> YOUR INSTRUCTIONS: In the article below on service-business profitability, why does the writer suggest sending a creative staff member on a graphic design course? Answer in one to three sentences.

> SOURCE PASSAGE:
☆ ☆ ☆ ☆ ☆

How can your service business adapt to improve profitability?

It wouldn’t be an understatement to say that the last few months have been unprecedented – on a global scale. The arrival of the pandemic has forced many businesses to make sharp pivots to their services and seen some forced to shutter completely. If you’re a service business, especially in a non-essential capacity such as personal training, beauty services or travel, you will likely have found the period since March difficult, stressful and anxiety-ridden. I get it. 

The good news is that this is also a period ripe with opportunity and the perfect time to sit down and hone in on strategies to future proof and scale your business. There are doubtless changes that you can make to improve profitability, increase efficiency and streamline operations no matter how finely tuned your organisation. 

1.     Invest in ecommerce 

It’s no surprise that ecommerce is absolutely booming right now. With even non-online shoppers forced to go online during the coronavirus induced lockdown, billions are now being transacted in cyberspace. This period of forced online shopping has rapidly accelerated ecommerce adoption and shown just how versatile this route to consumer can be. According to Econsultancy’s latest Ecomerce Quarterly report, “It took 10 years for ecommerce as a proportion of all retail to grow from 10% to 20%. During the pandemic that proportion has grown from 20% to 30% in about approximately eight weeks.”

While offline businesses were worst hit by the pandemic, those with an online presence could still make sales. Now is the time to scale up your ecommerce investment and tap into the huge uptick in online ordering. 

2.     Introduce new products and services

The introduction of new products and services goes hand-in-hand with ecommerce investment to diversify your offering and bring in new revenue streams. 

If you’re a personal trainer for example, you could begin to offer online classes for a fixed fee or small monthly subscription or set up a web shop to sell your own apparel, digital home work out plans tailored to each client, fitness equipment or nutrition products. 

Look for solutions that compliment your core business or allow you to repackage your existing expertise in a new way to grow your profitability.

3.     Upskill your staff

Your most expensive and most vital resource is your staff. Whether that’s a party of one or small team of 20 or so people, investing in your team is a tried-and-tested way to scale your business and improve profitability. 

The type of upskilling that will benefit you most will depend very much on your team and their strengths and weaknesses. If you have someone who is very creative, a graphic design course could mean you no longer have to pay an external agency to create things like social media graphics or flyers and will give you talent on demand. Likewise, a customer service course could help to improve the client experience, a business finance course could give you a better understanding of the numbers while enrolling someone else in a digital marketing course could transform your whole sales and marketing activity to generate more leads and close more sales. 

These may be small changes to the person’s job role but, redistributing skill sets and adding skills to bridge gaps gives your business more flexibility and more agility, allowing it to better respond to challenges and grasp more opportunities.

☆ ☆ ☆ ☆ ☆

> GIVEN ENTRIES:
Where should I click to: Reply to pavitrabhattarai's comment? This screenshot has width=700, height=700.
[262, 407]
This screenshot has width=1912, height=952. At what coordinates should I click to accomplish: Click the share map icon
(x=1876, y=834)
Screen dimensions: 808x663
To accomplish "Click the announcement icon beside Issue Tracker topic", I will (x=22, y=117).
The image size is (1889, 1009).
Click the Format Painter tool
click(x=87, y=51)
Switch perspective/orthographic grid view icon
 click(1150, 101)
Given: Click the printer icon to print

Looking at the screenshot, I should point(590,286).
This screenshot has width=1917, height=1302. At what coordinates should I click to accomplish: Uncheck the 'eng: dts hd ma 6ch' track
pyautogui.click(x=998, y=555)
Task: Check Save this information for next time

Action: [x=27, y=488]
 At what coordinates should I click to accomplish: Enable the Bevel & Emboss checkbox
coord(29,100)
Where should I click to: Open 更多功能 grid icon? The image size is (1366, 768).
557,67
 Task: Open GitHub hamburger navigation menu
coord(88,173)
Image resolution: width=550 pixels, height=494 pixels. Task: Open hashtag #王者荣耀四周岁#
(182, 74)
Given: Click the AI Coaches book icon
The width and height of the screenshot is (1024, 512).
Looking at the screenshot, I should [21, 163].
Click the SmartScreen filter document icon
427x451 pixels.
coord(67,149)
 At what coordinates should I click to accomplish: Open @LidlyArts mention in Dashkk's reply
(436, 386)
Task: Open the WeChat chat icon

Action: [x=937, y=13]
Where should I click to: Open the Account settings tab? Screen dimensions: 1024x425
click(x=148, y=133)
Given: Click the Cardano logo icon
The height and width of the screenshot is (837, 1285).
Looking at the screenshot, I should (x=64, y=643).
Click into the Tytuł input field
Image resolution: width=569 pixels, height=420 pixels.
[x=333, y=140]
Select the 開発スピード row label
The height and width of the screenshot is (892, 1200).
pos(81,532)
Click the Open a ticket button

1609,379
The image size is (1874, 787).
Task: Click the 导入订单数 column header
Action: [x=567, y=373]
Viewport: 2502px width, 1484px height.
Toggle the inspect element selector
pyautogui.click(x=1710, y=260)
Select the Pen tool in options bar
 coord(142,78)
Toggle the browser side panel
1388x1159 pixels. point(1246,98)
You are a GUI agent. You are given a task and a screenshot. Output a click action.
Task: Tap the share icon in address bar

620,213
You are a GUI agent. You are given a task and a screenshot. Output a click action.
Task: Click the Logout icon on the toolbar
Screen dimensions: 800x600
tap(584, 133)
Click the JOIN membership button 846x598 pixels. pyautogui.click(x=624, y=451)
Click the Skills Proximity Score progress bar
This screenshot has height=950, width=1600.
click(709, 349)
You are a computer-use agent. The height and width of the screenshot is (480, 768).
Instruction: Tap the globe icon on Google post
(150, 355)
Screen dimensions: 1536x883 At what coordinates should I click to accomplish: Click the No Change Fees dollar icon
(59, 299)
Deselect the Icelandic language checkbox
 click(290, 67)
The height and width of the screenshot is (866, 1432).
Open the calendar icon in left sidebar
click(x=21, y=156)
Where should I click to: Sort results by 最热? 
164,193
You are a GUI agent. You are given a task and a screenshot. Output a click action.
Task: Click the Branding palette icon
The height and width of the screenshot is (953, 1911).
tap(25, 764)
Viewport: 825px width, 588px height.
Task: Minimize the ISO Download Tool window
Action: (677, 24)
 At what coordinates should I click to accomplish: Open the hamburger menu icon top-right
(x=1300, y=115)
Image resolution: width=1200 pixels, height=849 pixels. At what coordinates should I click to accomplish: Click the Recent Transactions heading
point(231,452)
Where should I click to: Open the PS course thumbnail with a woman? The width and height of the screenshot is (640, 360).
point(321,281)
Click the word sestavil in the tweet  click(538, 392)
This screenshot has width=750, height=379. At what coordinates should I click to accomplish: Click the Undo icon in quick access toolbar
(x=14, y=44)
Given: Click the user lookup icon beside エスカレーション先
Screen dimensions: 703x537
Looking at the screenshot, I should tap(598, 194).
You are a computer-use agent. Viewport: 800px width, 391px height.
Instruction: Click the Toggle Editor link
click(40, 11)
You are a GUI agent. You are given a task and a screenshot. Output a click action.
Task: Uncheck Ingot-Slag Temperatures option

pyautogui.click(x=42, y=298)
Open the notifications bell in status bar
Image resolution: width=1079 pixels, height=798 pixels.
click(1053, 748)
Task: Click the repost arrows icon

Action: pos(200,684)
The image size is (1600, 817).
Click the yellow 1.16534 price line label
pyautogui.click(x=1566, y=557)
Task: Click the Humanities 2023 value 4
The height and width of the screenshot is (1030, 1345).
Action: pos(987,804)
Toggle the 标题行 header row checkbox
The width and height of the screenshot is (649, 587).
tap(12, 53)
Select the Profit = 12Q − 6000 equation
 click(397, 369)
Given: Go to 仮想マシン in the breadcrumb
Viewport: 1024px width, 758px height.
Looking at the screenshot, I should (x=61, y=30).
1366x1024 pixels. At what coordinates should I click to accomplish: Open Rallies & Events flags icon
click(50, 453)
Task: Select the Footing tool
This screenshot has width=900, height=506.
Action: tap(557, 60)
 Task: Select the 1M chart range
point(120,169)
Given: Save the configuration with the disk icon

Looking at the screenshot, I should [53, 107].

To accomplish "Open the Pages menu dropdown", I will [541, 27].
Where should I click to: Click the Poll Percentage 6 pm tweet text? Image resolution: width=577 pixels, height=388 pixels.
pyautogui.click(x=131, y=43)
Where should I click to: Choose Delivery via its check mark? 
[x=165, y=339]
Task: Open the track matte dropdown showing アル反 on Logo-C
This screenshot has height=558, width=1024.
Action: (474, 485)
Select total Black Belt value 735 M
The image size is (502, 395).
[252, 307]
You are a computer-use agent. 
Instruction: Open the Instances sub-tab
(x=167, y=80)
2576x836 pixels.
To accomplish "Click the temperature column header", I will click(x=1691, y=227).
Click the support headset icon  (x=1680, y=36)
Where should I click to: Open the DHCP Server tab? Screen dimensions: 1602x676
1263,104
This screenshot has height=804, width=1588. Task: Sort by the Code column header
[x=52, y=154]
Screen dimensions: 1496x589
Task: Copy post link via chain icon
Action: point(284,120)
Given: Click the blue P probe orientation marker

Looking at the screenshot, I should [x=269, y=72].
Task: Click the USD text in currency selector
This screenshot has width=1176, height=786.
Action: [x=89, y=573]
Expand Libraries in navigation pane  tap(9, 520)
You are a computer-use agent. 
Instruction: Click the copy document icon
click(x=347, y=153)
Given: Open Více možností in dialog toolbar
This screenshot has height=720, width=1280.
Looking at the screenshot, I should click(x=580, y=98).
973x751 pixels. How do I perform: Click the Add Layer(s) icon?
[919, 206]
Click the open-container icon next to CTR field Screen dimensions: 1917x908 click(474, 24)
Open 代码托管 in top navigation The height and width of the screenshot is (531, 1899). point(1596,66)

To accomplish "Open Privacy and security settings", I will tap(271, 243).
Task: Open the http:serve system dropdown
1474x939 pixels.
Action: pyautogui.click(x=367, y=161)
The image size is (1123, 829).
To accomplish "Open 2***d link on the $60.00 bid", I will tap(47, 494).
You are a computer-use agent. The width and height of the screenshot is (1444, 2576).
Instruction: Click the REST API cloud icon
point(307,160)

☆ ☆ ☆ ☆ ☆

> COMPLETED TASK: Such a course could mean the business no longer has to pay an external agency to create things like social media graphics or flyers. It would also give the business talent on demand.